» **Directions**
Reproduce all of the material below line by line, keeping every character, space, and punctuation mark unchanged.

___ Excerpted records ___

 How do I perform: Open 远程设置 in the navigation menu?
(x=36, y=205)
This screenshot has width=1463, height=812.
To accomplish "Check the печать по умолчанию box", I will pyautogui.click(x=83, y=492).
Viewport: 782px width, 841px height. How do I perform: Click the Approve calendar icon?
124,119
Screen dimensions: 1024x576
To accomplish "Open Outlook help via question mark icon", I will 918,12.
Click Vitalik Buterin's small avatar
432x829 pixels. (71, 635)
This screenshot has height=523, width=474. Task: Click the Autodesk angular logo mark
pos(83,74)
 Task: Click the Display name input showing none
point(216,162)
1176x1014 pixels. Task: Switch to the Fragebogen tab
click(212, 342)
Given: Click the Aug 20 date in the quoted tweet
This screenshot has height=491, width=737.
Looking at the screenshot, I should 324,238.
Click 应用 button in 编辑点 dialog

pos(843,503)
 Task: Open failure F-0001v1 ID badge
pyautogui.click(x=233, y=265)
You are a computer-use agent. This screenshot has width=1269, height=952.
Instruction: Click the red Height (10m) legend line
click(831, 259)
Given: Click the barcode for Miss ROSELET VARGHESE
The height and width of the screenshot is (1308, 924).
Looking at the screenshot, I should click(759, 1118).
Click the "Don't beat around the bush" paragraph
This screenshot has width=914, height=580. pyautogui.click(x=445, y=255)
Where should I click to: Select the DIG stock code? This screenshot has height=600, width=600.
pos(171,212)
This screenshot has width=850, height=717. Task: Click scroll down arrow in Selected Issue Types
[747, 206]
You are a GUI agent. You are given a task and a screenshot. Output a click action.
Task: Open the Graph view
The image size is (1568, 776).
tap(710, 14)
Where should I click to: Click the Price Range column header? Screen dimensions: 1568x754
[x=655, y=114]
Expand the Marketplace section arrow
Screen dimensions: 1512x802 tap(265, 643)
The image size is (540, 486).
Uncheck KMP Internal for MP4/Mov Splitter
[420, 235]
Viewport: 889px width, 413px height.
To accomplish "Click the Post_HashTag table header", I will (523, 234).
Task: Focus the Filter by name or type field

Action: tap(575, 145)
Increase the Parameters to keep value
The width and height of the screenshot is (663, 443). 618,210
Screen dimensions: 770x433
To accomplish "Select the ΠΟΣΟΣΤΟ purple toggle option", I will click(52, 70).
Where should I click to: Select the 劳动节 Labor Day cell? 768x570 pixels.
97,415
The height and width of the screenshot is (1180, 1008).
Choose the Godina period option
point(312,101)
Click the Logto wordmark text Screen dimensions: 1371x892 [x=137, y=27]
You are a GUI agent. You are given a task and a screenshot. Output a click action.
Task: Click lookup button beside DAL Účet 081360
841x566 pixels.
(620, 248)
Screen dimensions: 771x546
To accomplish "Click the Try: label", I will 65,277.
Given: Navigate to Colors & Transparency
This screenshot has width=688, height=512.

___

» **Exercise response**
 How do I perform: Open 远程设置 in the navigation menu?
(x=36, y=205)
This screenshot has width=1463, height=812.
To accomplish "Check the печать по умолчанию box", I will pyautogui.click(x=83, y=492).
Viewport: 782px width, 841px height. How do I perform: Click the Approve calendar icon?
124,119
Screen dimensions: 1024x576
To accomplish "Open Outlook help via question mark icon", I will 918,12.
Click Vitalik Buterin's small avatar
432x829 pixels. (71, 635)
This screenshot has height=523, width=474. Task: Click the Autodesk angular logo mark
pos(83,74)
 Task: Click the Display name input showing none
point(216,162)
1176x1014 pixels. Task: Switch to the Fragebogen tab
click(212, 342)
Given: Click the Aug 20 date in the quoted tweet
This screenshot has height=491, width=737.
Looking at the screenshot, I should 324,238.
Click 应用 button in 编辑点 dialog

pos(843,503)
 Task: Open failure F-0001v1 ID badge
pyautogui.click(x=233, y=265)
You are a computer-use agent. This screenshot has width=1269, height=952.
Instruction: Click the red Height (10m) legend line
click(831, 259)
Given: Click the barcode for Miss ROSELET VARGHESE
The height and width of the screenshot is (1308, 924).
Looking at the screenshot, I should click(759, 1118).
Click the "Don't beat around the bush" paragraph
This screenshot has width=914, height=580. pyautogui.click(x=445, y=255)
Where should I click to: Select the DIG stock code? This screenshot has height=600, width=600.
pos(171,212)
This screenshot has width=850, height=717. Task: Click scroll down arrow in Selected Issue Types
[747, 206]
You are a GUI agent. You are given a task and a screenshot. Output a click action.
Task: Open the Graph view
The image size is (1568, 776).
tap(710, 14)
Where should I click to: Click the Price Range column header? Screen dimensions: 1568x754
[x=655, y=114]
Expand the Marketplace section arrow
Screen dimensions: 1512x802 tap(265, 643)
The image size is (540, 486).
Uncheck KMP Internal for MP4/Mov Splitter
[420, 235]
Viewport: 889px width, 413px height.
To accomplish "Click the Post_HashTag table header", I will (523, 234).
Task: Focus the Filter by name or type field

Action: tap(575, 145)
Increase the Parameters to keep value
The width and height of the screenshot is (663, 443). 618,210
Screen dimensions: 770x433
To accomplish "Select the ΠΟΣΟΣΤΟ purple toggle option", I will click(52, 70).
Where should I click to: Select the 劳动节 Labor Day cell? 768x570 pixels.
97,415
The height and width of the screenshot is (1180, 1008).
Choose the Godina period option
point(312,101)
Click the Logto wordmark text Screen dimensions: 1371x892 [x=137, y=27]
You are a GUI agent. You are given a task and a screenshot. Output a click action.
Task: Click lookup button beside DAL Účet 081360
841x566 pixels.
(620, 248)
Screen dimensions: 771x546
To accomplish "Click the Try: label", I will 65,277.
Given: Navigate to Colors & Transparency
This screenshot has width=688, height=512.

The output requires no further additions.